Guest Review: The Distant Echo By Val McDermid

The first novel in the bestselling Karen Pirie series

The award-winning Number One bestseller and Queen of crime fiction Val McDermid carves out a stunning psychological thriller. The past is behind them, but what’s still to come will tear them apart…

Some things just won’t let go.
The past, for instance.
That night in the cemetery.
The girl’s body in the snow.

On a freezing Fife morning four drunken students stumble upon the body of a woman in the snow. Rosie has been raped, stabbed and left for dead in an ancient Pictish cemetery. And the only suspects are the four young men now stained with her blood.

Twenty-five years later the police mount a ‘cold case’ review of Rosie’s unsolved murder and the four are still suspects. But when two of them die in suspicious circumstances, it seems that someone is pursuing their own brand of justice. For the remaining two there is only one way to avoid becoming the next victim – find out who really killed Rosie all those years ago…






Review: This is the first book in the Karen Pirie crime thriller series, although she doesn’t appear in the story until well into the book. Detective Constable (DC) Karen Pirie works in Fife Constabulary’s cold case revue team based in Glenrothes (the story is set prior to the merger of Scotland’s eight regional forces to form Police Scotland). Much of the book is set in the town of St Andrews, home to Scotland’s oldest university, but some of the action occurs in the USA.
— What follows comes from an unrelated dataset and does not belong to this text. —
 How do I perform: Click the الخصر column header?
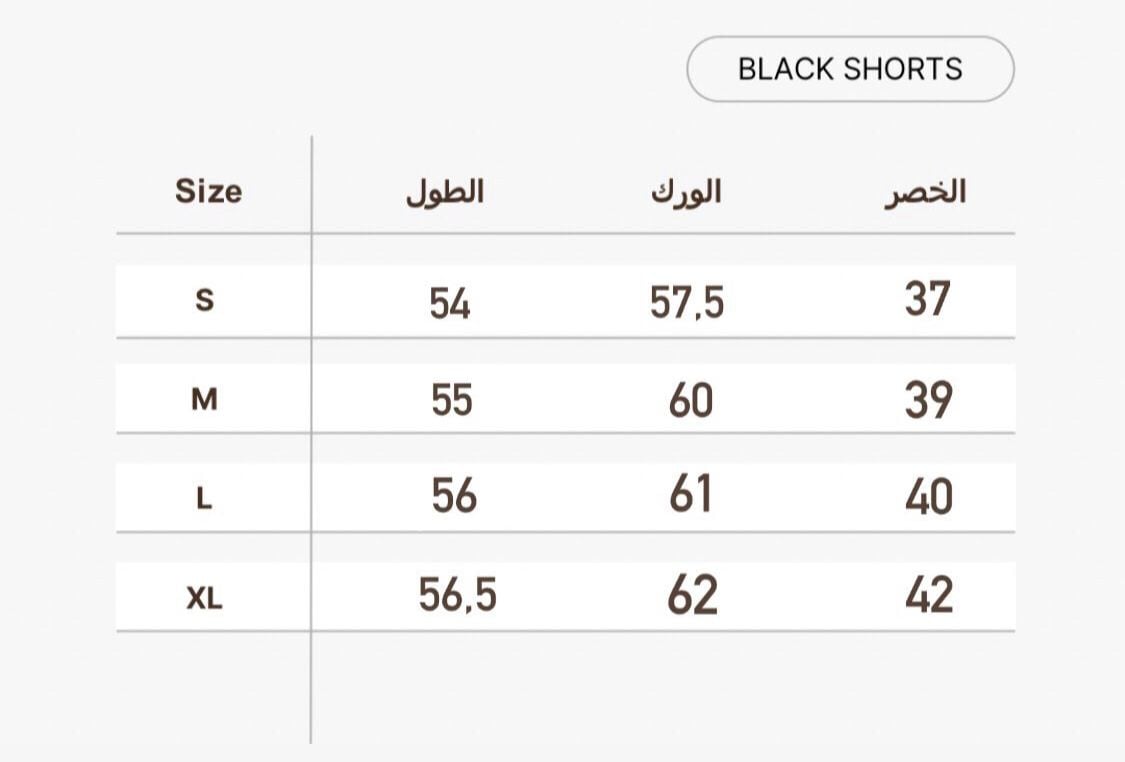point(926,192)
The story begins in December 1978 when four St Andrews University students, on their way back to their hall of residence in the small hours of the morning after a night on the town, stumble across a young woman lying in the snow dying from a stab wound. Unable to save the woman, the four young men find that the finger of suspicion points at them as the suspects in her murder. With very little physical evidence to go on, no arrests are made and the police enquiry is eventually wound down. However, 25 years later, Fife Constabulary announces that a cold case review will take place, and it is allocated to Karen Pirie. The hope is that advances in forensic science during the intervening period will allow tests with more discriminatory power to be carried out on old material from the case.

The narrative concentrates mainly on the four students and their later careers. At the time, they felt that they were treated as suspects, rather than witnesses, and this affected their lives. The story moves at a fast pace and there are many twists to the plot. I particularly enjoyed the forensic aspects of the book, which I thought were well researched. Val McDermid is adept at describing locations, and being familiar with several of them, I was able to place myself in the middle of the action. I listened to the audiobook version and thought that the narrator did a good job voicing the different characters and their accents.
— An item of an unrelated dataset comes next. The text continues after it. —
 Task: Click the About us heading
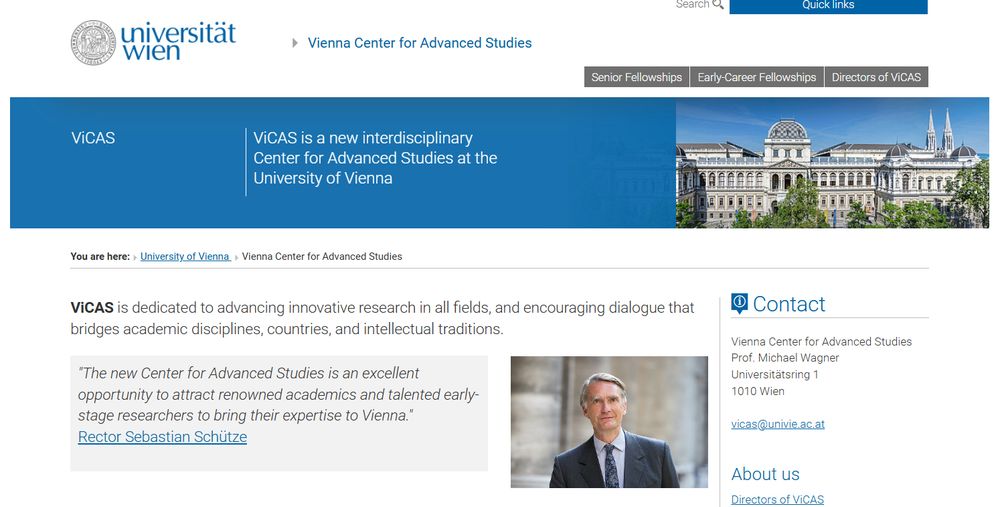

I found this to be an exciting crime thriller with many twists and turns to keep the listener, or reader, guessing. Although Karen Pirie does not feature prominently in this book and her character is not developed strongly, it lays the foundation for further books in the series. I should add a care warning that there is a lot of strong language and descriptions of violence in the book. In addition, although the books in this series can be read as stand-alones, I would strongly recommend that you read this one before the second one in the series “A Darker Domain”, since the second book gives away the outcome of the first.